|-Extremely affordable digital camera -Strong color reproduction -Sensor is unexpectedly sensitive to light (much better than the 250 Max ISO rating would indicate) -Lightweight and portable body design -Well sized buttons -Simple menu structure with occasional live feed backgrounds|
|-No optical zoom -No burst or continuous shooting setting -Cannot alter white balance or ISO settings -Lens placed far off to the lens – with centered flash will cast extreme shadows -Poor labeling of menu subsections -Small LCD screen with very low resolution -minimal manual control options|
The Olympus D-425 is specifically tailored for the novice user who is looking for an affordable and likely introductory digital camera. The D-425 can be found online for an average price of around US $120.00. There are few to no manual control options available outside of flash and EV compensation settings and a full user manual is not available unless the user wishes to run it from the included CD-ROM. The lack of user controls can be seen as understandable when considering the intended market, however the placement of a full manual on a CD-ROM means that more complex or layered sections of the camera will remain inaccessible to users who (like their camera) do not want to be bothered with a convoluted computerized interface. The layout of the camera itself is sparse and straightforward, providing users with the essentials and sparing them extraneous controls that might just get in the way. The menu is intuitive and graphically-reliant but might take a little time for users to familiarize themselves with the various icons. Fortunately, the D-425 contains brief explanations of the various modes to accompany the graphics. Unfortunately, the D-425 contains neither optical zoom nor a burst mode for continuous shooting. These are basic inclusions on most digital cameras and this lack handicaps users substantially. Digital zoom is provided as some form of compensation; however, it will just become an empty temptation and result in decreased quality.
If a consumer is looking to grow as a photographer and become more adept with digital cameras, the D-425 will not be a strong candidate; it has a limited palette of user control beyond the point-and-shoot rubric. Many of the automatic settings for the camera will not be enough in the long run when more complicated shots and lighting situations are encountered.

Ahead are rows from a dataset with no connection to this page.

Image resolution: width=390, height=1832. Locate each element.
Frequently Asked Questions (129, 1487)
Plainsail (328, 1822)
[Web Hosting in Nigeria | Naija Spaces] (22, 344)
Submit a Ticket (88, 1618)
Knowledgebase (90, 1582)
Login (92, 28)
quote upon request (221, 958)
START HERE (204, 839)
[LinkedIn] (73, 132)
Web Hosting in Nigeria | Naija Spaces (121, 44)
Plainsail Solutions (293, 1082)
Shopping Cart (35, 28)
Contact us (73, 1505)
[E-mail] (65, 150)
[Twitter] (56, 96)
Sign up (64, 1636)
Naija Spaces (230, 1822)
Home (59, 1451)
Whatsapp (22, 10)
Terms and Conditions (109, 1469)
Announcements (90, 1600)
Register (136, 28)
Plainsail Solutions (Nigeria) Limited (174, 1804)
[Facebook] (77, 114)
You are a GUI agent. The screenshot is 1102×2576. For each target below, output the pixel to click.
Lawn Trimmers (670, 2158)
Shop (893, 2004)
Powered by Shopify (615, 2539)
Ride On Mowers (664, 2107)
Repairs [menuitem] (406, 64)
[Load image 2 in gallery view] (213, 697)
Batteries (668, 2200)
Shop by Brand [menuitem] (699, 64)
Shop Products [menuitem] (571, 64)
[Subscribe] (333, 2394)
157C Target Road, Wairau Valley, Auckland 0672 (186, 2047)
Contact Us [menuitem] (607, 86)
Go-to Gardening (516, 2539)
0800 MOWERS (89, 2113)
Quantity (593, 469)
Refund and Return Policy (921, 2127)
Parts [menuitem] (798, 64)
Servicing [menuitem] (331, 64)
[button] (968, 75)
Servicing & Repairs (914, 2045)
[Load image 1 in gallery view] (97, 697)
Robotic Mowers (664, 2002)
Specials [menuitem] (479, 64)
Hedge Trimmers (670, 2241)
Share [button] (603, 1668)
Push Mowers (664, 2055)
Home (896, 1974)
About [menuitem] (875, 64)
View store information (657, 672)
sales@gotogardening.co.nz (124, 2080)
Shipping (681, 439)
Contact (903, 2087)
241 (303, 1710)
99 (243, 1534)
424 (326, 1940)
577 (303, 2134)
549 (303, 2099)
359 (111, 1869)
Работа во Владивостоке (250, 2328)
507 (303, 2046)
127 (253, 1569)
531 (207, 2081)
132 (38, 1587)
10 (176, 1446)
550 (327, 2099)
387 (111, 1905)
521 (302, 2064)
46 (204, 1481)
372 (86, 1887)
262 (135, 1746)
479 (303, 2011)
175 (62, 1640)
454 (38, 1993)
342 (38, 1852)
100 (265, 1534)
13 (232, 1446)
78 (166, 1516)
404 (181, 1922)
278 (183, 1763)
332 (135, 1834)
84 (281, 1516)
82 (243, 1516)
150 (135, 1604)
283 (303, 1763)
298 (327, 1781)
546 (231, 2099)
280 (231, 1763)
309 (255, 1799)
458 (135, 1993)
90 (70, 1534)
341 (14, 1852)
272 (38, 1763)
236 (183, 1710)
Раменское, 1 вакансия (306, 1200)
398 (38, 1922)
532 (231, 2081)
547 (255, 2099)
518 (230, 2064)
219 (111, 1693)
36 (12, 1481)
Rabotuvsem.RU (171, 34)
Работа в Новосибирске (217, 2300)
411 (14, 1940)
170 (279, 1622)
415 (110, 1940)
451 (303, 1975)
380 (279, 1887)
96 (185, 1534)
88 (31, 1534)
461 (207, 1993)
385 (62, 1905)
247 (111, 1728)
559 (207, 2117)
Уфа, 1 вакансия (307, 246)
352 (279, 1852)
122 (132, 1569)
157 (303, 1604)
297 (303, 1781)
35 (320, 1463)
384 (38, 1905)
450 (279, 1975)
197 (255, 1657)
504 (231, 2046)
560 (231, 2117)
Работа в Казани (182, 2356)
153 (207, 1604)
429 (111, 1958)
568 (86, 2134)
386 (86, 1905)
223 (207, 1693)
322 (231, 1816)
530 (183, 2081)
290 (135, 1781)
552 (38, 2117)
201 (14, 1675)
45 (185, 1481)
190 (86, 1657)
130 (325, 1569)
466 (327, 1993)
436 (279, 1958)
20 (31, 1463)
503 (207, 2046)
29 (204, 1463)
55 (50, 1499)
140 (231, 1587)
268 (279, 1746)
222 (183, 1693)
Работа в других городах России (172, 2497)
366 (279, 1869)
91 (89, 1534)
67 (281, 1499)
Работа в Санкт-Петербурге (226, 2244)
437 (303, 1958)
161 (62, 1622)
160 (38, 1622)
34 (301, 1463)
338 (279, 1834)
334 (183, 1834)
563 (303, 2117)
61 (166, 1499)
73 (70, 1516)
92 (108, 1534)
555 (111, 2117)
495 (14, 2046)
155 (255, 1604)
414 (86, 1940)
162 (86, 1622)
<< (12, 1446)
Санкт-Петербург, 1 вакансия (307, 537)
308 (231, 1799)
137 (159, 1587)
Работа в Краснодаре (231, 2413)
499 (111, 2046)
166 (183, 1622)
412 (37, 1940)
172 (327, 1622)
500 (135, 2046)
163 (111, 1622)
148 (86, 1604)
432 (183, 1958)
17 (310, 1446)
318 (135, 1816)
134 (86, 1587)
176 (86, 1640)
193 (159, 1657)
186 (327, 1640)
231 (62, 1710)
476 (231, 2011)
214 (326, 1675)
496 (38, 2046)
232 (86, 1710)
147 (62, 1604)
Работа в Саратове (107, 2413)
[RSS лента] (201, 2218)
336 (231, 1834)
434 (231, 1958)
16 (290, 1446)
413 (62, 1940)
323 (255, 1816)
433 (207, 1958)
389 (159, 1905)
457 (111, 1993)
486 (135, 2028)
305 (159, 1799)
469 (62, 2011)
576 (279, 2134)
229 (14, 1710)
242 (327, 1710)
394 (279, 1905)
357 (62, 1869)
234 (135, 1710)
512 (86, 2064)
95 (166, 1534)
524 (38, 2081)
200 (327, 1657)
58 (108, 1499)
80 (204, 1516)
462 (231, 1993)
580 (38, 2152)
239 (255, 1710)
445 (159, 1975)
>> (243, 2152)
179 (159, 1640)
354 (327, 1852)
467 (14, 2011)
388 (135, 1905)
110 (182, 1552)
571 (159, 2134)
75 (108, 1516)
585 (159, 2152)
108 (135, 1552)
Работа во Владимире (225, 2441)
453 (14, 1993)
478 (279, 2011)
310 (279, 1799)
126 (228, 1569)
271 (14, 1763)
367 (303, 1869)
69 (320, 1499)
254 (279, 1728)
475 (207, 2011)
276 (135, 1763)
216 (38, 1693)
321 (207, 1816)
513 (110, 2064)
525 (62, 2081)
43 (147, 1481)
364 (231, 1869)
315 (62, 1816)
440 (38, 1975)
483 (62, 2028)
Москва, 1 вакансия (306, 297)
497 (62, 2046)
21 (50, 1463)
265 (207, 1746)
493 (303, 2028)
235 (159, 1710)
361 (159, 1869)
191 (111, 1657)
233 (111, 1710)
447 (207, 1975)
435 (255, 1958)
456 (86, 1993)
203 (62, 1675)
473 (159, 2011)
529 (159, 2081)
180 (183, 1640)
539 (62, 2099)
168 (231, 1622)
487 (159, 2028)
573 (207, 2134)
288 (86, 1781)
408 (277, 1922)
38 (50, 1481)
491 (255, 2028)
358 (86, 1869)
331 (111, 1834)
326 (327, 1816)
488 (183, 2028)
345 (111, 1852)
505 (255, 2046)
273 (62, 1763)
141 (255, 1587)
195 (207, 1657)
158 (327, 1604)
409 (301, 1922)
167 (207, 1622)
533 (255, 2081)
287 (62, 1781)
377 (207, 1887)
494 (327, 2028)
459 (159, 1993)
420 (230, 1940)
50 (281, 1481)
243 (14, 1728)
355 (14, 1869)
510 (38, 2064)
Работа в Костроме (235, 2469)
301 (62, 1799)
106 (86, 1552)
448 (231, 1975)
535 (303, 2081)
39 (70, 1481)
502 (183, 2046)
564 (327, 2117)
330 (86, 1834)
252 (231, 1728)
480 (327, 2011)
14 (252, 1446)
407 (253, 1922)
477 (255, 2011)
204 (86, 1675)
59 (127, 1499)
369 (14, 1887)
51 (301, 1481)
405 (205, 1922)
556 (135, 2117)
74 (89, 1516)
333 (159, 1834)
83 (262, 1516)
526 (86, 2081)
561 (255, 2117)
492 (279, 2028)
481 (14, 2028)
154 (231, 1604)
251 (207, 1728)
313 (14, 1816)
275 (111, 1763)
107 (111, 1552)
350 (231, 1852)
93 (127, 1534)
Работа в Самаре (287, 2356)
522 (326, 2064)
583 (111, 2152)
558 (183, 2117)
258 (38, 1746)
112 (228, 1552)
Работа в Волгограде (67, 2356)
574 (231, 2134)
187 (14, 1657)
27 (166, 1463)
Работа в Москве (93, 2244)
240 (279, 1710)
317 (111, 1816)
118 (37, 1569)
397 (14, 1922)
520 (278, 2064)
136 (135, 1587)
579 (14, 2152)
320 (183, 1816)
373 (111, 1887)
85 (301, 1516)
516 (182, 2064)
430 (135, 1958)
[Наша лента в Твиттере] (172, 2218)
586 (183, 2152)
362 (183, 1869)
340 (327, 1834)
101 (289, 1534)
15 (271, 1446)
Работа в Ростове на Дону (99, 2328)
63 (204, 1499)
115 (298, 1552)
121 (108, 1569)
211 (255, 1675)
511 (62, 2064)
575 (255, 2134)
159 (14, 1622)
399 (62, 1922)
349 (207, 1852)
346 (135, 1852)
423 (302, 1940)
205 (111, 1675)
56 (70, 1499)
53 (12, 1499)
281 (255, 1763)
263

However if basic snapshots are desired, the user will find the D-425 to be a sufficient and affordable alternative (although the price point seems to be the only logical draw to the camera). Consumers willing to spend just a little more money will be able to gain a lot in the way of control and image quality. For under $200 (USD), there are many offerings by various manufacturers that include optical zoom lenses, burst modes for continuous shooting, and manually adjustable settings that can be used without sacrificing automatic exposure or point-and-shoot functionality.